On Tuesday we had a major disappointment because we went up to London early to join the queue for the Leonardo exhibition, only to be told there were no more day tickets and we would have had to be there before 7am to get one. Actually, this wasn't accurate, my sister later told me she arrived at 8.30 and queued until 1, and was able to get a ticket for 7 pm.
So, no Leonardo for us. We got on a number 15 bus, which to my great joy was an old Routemaster, and were able to sit upstairs and take photographs, something you never do when you live in London.
This is the view down Fleet Street from the Royal Courts of Justice at Number 1, The Strand.
There are some wonderful old buildings in Fleet Street, and you can get some good views of Saint Paul's as you go up Ludgate Hill, though it's hard to avoid all the other traffic.
The sun was in the south so wrong for pictures out of the left side of the bus, so my pictures of the Tower of London weren't very good. We got out of the bus at the Tower and walked across Tower Bridge. These are the modern glass buildings on the south side of the river
The bulbous one on the left is City Hall, and the tall unfinished one is the Shard of Glass which I find quite ugly. HMS Belfast, the Second World War warship, on the right of my photo, is closed until Easter after the walkway collapsed.

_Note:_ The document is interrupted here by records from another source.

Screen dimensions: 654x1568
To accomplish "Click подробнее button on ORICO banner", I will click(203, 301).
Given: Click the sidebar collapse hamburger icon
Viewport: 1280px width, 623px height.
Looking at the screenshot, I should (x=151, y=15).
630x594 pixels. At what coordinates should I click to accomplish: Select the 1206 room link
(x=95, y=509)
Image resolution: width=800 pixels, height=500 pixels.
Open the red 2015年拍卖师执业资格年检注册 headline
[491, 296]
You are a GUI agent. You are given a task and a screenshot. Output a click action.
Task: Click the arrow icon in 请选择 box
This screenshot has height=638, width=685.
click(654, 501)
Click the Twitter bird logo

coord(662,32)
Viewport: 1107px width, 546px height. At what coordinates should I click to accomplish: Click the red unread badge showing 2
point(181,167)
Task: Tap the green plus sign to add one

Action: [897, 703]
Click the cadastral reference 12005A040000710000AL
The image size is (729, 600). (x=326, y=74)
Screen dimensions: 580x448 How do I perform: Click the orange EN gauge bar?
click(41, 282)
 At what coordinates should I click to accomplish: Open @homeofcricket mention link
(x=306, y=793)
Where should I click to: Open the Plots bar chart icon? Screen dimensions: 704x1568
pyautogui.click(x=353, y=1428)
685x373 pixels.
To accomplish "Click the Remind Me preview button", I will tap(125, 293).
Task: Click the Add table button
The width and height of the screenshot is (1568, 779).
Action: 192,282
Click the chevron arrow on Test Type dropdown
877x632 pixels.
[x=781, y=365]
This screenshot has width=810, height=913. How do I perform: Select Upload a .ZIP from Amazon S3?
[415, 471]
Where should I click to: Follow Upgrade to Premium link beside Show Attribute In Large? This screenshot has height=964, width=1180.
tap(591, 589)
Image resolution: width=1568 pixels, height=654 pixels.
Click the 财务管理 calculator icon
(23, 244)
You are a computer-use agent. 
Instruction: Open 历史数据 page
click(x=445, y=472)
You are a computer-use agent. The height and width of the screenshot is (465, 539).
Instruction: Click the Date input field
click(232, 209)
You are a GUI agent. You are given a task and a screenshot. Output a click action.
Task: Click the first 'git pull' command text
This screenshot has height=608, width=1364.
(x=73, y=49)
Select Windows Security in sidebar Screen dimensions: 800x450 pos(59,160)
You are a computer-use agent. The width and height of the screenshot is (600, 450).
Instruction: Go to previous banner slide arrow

We were heading for the Design Museum and walked along the south bank of the Thames, getting wonderful views of Tower Bridge.
We saw an interesting exhibition of various design icons like the Vespa
or the Anglepoise lamp, the bentwood chair, the Mini, the red London phone box and so on. I hadn't realised what design icons our road signs were, with a special readable font created for them.
There was also a Terence Conran exhibition, and as I looked at some of it, I reflected on how many of the things he designed had been part of our family home.
We went back to Croydon where we had a real blast from the past. We got tickets for the Croydon Warehouse Theatre, where we used to go a lot in the 1980s and 1990s. Since we left the area in about 1999, we haven't been back. We went to their Christmas show, which was Don Quixote, and was not as good as some we have seen in the past. We did, amazingly, meet a group of people we knew, some of whom we hadn't seen for 25 years.
On Wednesday I was giving a talk on computer security, so I spent the morning in my old office going over my material, the middle of the day giving the talk and the afternoon discussing it. Then it was back on the train to Manchester again and the miserable grey weather.